Saturday, May 25, 2024

advice, but not really advice

I am sure you have read a ton of articles, books, listened to a million podcasts, heard a gazillion stories about how the one sure fire strategy that we should all employ to reach a ripe old age is exercise. Move your body. Work your muscles, pump your heart, expand your lungs, practice agility, climb those steps, walk, run, bike, swim -- do it all and you will have a better old age.

I don't disagree. Physical movement is good for you in too many ways to count. But I think in focusing on physical exercise (as a strategy to a good senior life), we're not paying attention to something just as important. Perhaps, dare I say it -- even more important?

Here it is (and you can tell everyone you read it on Ocean first, that source of worldly wisdom!) (just kidding):

If you want to have a healthy and happy senior life, you have got to practice happiness with just as much vigor and commitment as you practice physical dexterity. Because if it's not your thing at middle age, believe me, you will not suddenly develop happiness skills in your senior years. Worse -- all those simmering feelings of self pity and disrespect toward those who aren't like you, who don't look, act, think like you, that "I know better" attitude, all of it will fester and grow and soon it will be like sticky willy weeds -- it will consume and choke you and you will not be able to climb out of your world of judgment, anger, and despair. Happiness is like a muscle -- use it or lose it.

Just sayin'...

It's a gorgeous day today! Simply stunning!. Weird how we flip from bad weather to great weather! Yesterday's storms and rains were actually worse for our flower fields (and for those of real farmers) than the storms that pounded us on Tuesday. Peonies fell. Irises fell. Meadow flowers groaned under the weight of the relentless rain. It didn't last long, but it was a menace. 

Still, I think the fields will recover. Those peonies still look... okay.




The flower fields will bounce back. And they surely do look lush right now. Last year May was really dry. Not so this May -- we've had sunshine, we've had rain. On balance, we're doing well!







I am now in the habit of getting up very early on Saturdays so that I can be at the downtown farmer's market just a little after seven. On a day like this, the early market is one big piece of heaven.



My list is small -- asparagus, carrots, mushrooms, flowers. But I peer into each stall and watch the progression of produce as we move briskly through the season. Spring is way too short in my opinion!







Of course, there is also a stop for me at Madison Sourdough. 

 

 

 

For fresh breakfast treats. On the porch, with Ed, shortly after.

Saved entries

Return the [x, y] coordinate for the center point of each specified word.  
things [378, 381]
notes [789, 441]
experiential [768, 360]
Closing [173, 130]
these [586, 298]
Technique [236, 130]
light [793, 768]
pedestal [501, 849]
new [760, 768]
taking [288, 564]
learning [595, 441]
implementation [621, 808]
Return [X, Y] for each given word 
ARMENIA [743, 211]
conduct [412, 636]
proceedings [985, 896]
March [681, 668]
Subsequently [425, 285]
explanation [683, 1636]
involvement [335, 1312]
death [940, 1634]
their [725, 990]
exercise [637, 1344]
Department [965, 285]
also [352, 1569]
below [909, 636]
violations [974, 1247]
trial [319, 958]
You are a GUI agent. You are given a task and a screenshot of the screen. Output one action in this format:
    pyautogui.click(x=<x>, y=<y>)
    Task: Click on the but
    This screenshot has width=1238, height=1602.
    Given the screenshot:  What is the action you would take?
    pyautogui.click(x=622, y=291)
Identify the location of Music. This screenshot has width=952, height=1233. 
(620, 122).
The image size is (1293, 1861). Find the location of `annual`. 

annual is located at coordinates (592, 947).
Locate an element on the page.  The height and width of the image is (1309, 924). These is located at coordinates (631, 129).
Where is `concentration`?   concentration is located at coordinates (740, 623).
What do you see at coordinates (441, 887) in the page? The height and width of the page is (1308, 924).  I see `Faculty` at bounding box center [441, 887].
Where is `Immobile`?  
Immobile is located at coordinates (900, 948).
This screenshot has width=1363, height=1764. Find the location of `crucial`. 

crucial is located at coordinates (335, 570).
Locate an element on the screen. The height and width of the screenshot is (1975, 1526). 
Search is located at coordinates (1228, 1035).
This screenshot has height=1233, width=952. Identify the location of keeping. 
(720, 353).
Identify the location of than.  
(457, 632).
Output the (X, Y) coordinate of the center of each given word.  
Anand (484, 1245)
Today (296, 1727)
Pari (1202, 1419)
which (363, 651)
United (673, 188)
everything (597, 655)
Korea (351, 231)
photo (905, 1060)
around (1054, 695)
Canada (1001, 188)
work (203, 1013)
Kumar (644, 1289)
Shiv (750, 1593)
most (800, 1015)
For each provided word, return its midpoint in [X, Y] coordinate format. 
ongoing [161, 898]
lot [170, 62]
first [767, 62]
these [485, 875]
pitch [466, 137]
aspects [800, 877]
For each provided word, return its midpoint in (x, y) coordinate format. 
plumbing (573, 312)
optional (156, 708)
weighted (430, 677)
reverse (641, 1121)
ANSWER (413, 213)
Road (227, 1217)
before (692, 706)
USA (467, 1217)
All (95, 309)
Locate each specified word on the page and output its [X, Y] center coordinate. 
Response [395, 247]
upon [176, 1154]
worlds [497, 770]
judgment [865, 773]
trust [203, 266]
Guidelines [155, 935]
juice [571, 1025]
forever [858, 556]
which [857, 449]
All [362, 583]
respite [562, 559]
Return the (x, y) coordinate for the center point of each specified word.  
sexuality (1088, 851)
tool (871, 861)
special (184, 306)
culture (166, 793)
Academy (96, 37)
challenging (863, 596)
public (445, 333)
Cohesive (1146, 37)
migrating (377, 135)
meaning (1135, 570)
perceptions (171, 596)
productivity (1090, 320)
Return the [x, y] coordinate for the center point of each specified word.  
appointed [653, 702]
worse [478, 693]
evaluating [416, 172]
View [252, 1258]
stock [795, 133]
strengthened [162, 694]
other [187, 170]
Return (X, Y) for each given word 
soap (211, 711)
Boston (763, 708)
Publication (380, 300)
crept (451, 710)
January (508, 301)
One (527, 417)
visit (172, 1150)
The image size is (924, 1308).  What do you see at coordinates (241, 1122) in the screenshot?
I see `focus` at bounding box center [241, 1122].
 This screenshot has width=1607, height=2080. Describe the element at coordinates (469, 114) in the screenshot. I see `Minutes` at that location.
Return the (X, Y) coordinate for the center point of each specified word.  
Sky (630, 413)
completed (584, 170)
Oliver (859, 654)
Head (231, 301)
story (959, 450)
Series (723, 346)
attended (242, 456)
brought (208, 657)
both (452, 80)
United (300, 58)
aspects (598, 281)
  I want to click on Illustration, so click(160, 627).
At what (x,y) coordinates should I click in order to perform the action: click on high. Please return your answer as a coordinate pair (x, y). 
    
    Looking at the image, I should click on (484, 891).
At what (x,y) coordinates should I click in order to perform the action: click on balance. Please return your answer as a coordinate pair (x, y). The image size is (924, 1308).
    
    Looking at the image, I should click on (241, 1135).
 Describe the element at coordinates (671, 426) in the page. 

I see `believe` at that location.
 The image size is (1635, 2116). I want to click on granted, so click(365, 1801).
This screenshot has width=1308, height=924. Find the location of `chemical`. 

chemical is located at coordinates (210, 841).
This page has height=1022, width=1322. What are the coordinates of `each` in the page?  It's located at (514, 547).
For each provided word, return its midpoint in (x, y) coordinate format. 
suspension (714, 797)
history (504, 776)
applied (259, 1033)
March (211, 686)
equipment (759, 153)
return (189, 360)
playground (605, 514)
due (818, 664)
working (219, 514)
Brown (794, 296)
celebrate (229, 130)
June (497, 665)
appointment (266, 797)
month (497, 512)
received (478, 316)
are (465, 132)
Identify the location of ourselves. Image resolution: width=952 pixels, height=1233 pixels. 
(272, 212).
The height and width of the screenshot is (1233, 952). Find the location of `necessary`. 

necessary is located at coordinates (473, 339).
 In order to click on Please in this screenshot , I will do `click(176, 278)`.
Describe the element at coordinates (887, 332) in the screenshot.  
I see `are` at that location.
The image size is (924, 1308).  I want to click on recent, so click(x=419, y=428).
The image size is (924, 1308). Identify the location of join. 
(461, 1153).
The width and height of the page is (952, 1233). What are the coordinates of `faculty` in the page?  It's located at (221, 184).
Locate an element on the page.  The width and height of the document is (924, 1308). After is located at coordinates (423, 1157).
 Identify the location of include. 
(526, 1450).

REQUIREMENTS ▸
Continue the May 25 blog post about practicing happiness and the Saturday farmer's market from the point where it stops.

OUTPUT OF THE TASK ▸
Yes, for sure, there follows an hour of weed pulling. You know the equation: rain plus more rain equals weeds. So I work on that.

But at the lunch hour, Ed and I drive over to my mother's new rooms to check in on her and to maybe get her to help me decide what else she might need from her old room. (Ed is there to do the heavy lifting, should the need arise.)

Unfortunately, I get nowhere with that. She is convinced that everyone is "cruel" and working their hardest to make her life miserable and of course, who better to share this with than me. But not only me. I think the staff has heard plenty from her on the subject!

Will she improve over time? I don't know.

Thinking that perhaps an arrangement of pictures and familiar objects put in front of her might help, I get Ed to lug a bookshelf up the hill and we place this in her line of vision with some arrangement of photos that would belie her complaint that she has nothing but a wall to stare at (as she sits by a floor to ceiling window with a beautiful view toward the forest).

Eventually, after reviewing everything with various staff members we leave. 

I think Ed was a little taken aback by the whole visit, but I wasn't. I've been listening to this far too long to be shocked. Though I admit it, it's not easy to be on the receiving end of someone's never ending unhappiness with life. 

It does take me a while to regain my feeling of peace after the visit. But this, too, is my "normal." I've had years of practice! I know what to do: it's back to the garden! This time I'm motivated to take out the tractor-mower to carve out good paths on farmette lands. I hack away at the thistles, the wild parsnips, the burdock and by the time I'm done and I shut off the loud engine the world feels grand once more.

 

In the late afternoon, Ed and I bike to our local park. I haven't seen the prairie move into its season of bloom. (So it's a bike-hike-bike!)

It's incredibly beautiful. The Golden Alexanders dominate, but the white wild indigo is starting up as well as is the purple Spiderwort. But as always, its the entirety that wows you.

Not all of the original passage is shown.